-
Recommended analysis pipeline
The analysis of the FASTQ format sequence data is performed using a Nextflow workflow called Influenza Typing Workflow (wf-flu). The use of the Nextflow software has been integrated into the EPI2ME Labs software that we recommend for running our downstream analysis methods.
Alternative methods for downstream analysis are available using your device terminal or command line, however we only suggest this for experienced users.
The workflow processes the basecalled and demultiplexed DNA sequence data output generated by MinKNOW:
- The sequences are filtered for a minimum length and quality thresholds (200 nucleotides and Q9 respectively) prior to sequence alignment to the CDC multi-fasta Influenza reference.
- The alignment is performed using the Minimap2 software.
- Depth of coverage across the mapped sequences is measured using Samtools before genetic variants are called using Medaka.
- A coverage-masked consensus sequence is prepared for each sample using bcftools.
- The influenza strain typing is then performed using the abricate software with an insaflu database.
The influenza strains included in the database are listed in the project documentation pages for the Influenza Typing Workflow.
The workflow returns a per-run HTML-format summary report along with a CSV file of typing results. Additional files that include mapping BAM files and VCF files of Medaka variants are also included in the workflow output.
For more information, please refer to the Influenza workflow blog.
-
Software set-up and installation
The EPI2ME Labs application provides a clean interface to accessing bioinformatics workflows, and is our recommended method in performing your post-sequencing analysis.
Follow the instructions in the EPI2ME Labs Installation guide to install the application on your device.
For more information on how to use EPI2ME Labs, refer to the EPI2ME Labs Quick Start guide.
-
Installing and updating the wf-flu workflow in EPI2ME Labs:
Ensure you have installed the wf-flu workflow prior to the first analysis set-up.
In the EPI2ME Labs home page, scroll down to the "Install workflows" section and click on epi2me-labs/wf-flu:
If you have already installed the wf-flu workflow, ensure you are using the latest version.
Updating the workflow can be done directly through EPI2ME Labs by navigating to the wf-flu workflow page and clicking Update Workflow:
-
Demultiplexing of multiple barcoded samples
The wf-flu analysis requires FASTQ sequence data that has already been demultiplexed.
Reads will be demultiplexed during sequencing if you are following the recommended "Required settings in MinKNOW". However, demultiplexing can also be done post-sequencing using the MinKNOW software.
For more information and guides on demultiplexing using MinKNOW, refer to the "Post-run analysis" section in our MinKNOW Protocol.

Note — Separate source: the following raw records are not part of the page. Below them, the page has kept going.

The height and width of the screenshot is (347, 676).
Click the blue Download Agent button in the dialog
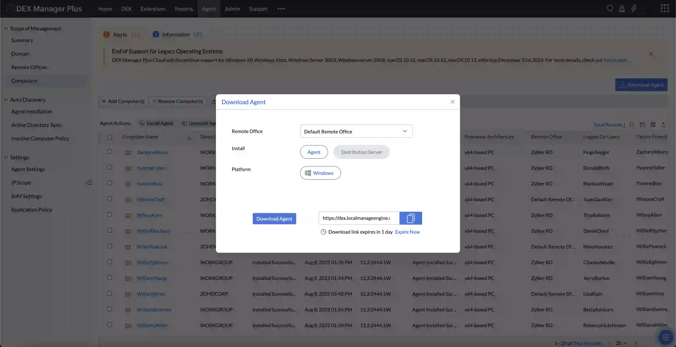(x=274, y=219)
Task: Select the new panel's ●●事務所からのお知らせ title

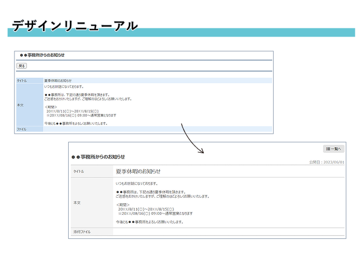Action: pyautogui.click(x=98, y=157)
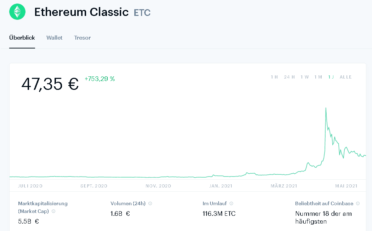Click info icon beside Im Umlauf

tap(231, 203)
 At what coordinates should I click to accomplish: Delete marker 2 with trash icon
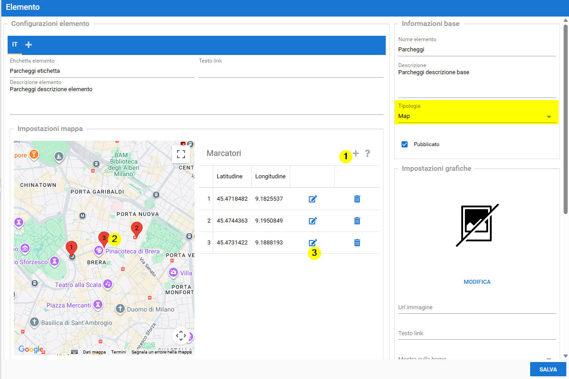pos(357,221)
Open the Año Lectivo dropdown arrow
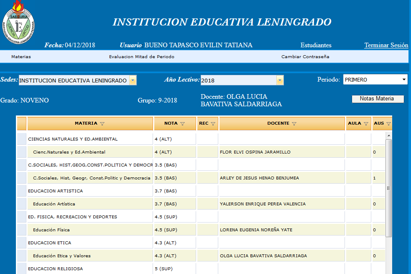 point(280,80)
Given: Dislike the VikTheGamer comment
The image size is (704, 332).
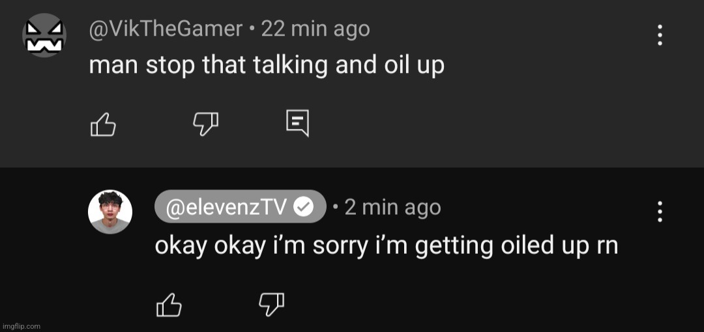Looking at the screenshot, I should point(205,124).
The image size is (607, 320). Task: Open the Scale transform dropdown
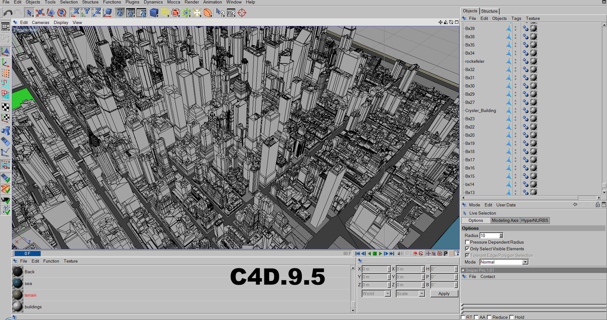pyautogui.click(x=410, y=293)
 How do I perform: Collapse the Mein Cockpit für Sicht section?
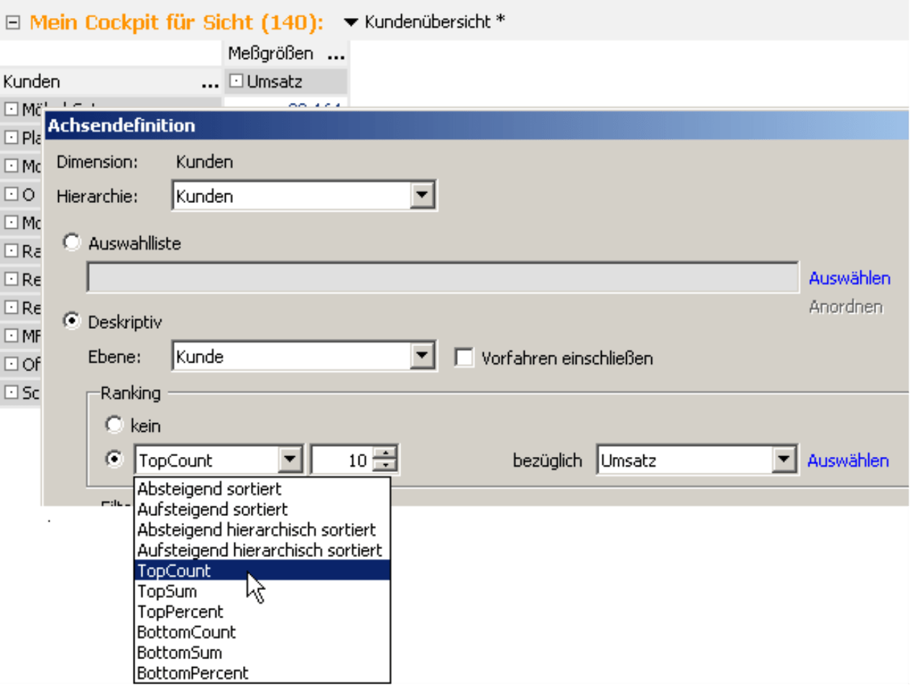point(13,23)
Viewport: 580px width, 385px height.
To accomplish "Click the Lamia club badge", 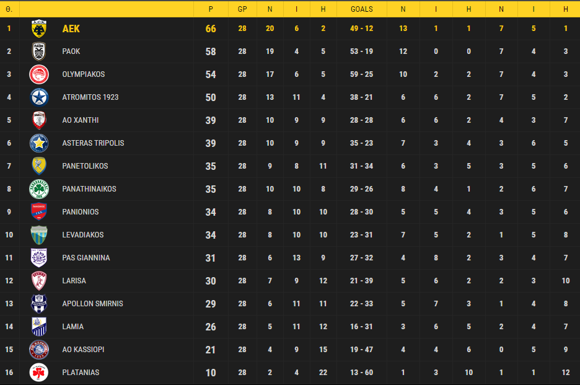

The expected input for wf-flu is a folder of folders as shown below. Each of the barcode folders should contain the FASTQ sequence data and files may either be uncompressed or gzipped.
$ tree -d FluFastq/
FluFastq/
├── barcode01
├── barcode02
├── barcode03
├── barcode04
├── barcode05
├── barcode06
└── unclassified
-
Running a Flu analysis using EPI2ME Labs
-
Open the EPI2ME Labs application on your device.
-
Open the "Workflows" tab in the EPI2ME Labs application and click on the "wf-flu" workflow:
-
In the "wf-flu" workflow page, select "Run this workflow" to open analysis set-up:
-
Complete the wf-flu run set-up:
Select your data input file location. Please note, this folder must contain the demultiplexed FASTQ files of your sequencing run.
Set the basecaller cgf to the basecalling model used in your sequencing run.
Expand the Extra configuration tab and set the Run name for your wf-flu analysis.
Click Launch workflow at the bottom of the page to begin your analysis.
-
Completed analysis and result files
The wf-flu analysis outputs will be written to the Working Directory folder specified in the EPI2ME Labs Settings tab.
The location of this folder is specified in the wf-flu run Instance parameters preceeded byout_dir
.However, these files can also be accessed directly in the EPI2ME Labs application from the completed analysis page for your run:
-
Housekeeping and disk usage
The "Working Directory" can be specified in the EPI2ME Labs "Settings" tab and defines where the workflow intermediate files and outputs are stored.
This folder will accumulate a significant number of files that correspond to raw BAM files, other larger intermediates and analysis results files. We recommend this folder to be routinely cleared.